With that in mind, I want to report on some of the things we are looking forward to for the fall in the Biomedical Science program.
- Summer research. One thing that moves on during summers is research, something difficult to do along with other responsibilities during the school year. The photo accompanying this post is of Heather Rawls, the first Beasley Summer Research Scholar, who has been in the lab all summer working on her Honors research project. She is not alone, as Kendra Williams also worked on her Honors research involving molecular biology this summer and Bradley Rowland continued his research internship on nanoparticles and drug delivery at the TTU School of Pharmacy. Heather’s work, centered on germination of Bacillus thuringiensis spores, has given her greater insight into the frustrations and exhilaration that define research. They, and three other BIMS students, will participate in Honors research this fall and spring.
- Medical Terminology courses. I know this is not exactly new, but it is certainly fairly new. Dr. Sharp has worked out the kinks to providing online beginning and advanced courses in medical terminology.
- Online Microbiology. Drs. Wilson and Benoit spent sabbaticals last year developing online microbiology labs and lectures for allied health majors. Though the courses will not be available until 2014, much of the ground work is done and is being tested and finalized with classes this year. This initiative is in response to mandates in some states that all components of pre-nursing programs be delivered online for convenience and cost-savings. For a sneak-peak, visit www.micro-online-complete.com.

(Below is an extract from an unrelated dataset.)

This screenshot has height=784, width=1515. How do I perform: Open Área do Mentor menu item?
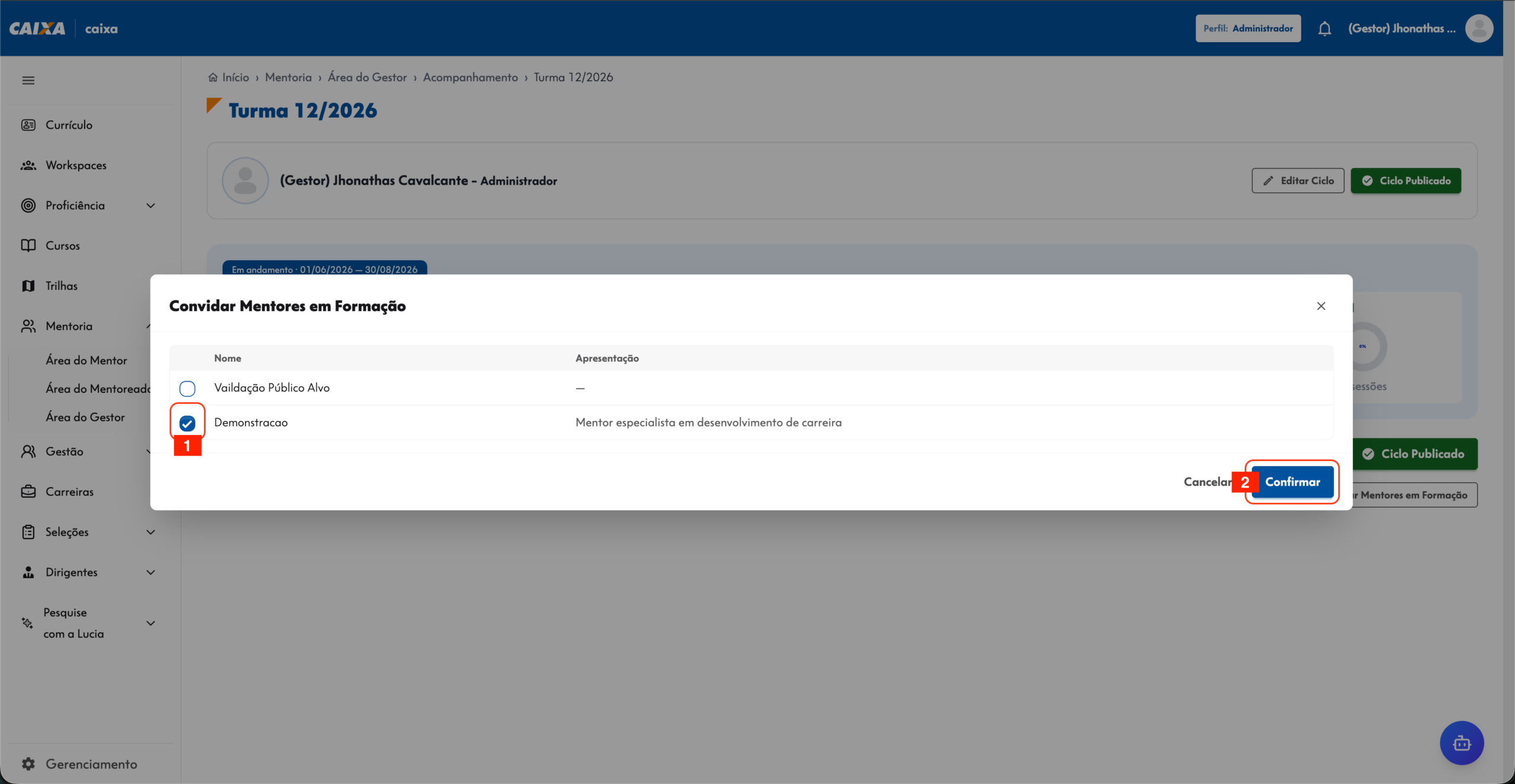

- Food Microbiology. Dr. Wilson is offering an advanced microbiology course this year over food microbiology. Students will make foods with microbes, test foods, preserve foods, and investigate means for creating safe kitchens. A guide to safe kitchen practices for college students will be the final product of the class.
- Pre-Health Professions preparation. Based on the success of our freshman-/sophomore-level Pre-Professional (PREP) seminar, we have decided to develop a follow-up course focusing on admissions test preparation, application completion, shadowing experiences, and additional interview preparation. Our goal is to improve MCAT, DAT, PCAT, GRE, etc. scores, to further polish application essays, and to build confidence in interview skills for our students. Armed with a new endowed fund for supporting PREP activities, additional enrichment activities such as trips to visit medical and other professional schools, and the like.
- Certificate in Pre-Health Professions Studies. One idea gaining strong interest is the creation of a co-curricular certificate for students who pursue courses and experiences outlined in a pre-health professions certification program. Early ideas on this include courses in medical ethics, mental health, wellness, and the usual prescribed courses for pre-health programs… sort of a body, mind, spirit approach preparing students for the profession of meeting healthcare needs of the next generation. More on this as we better define the program.
So, it is clear we have not been sitting on the beach this summer. Much is afoot for BIMS!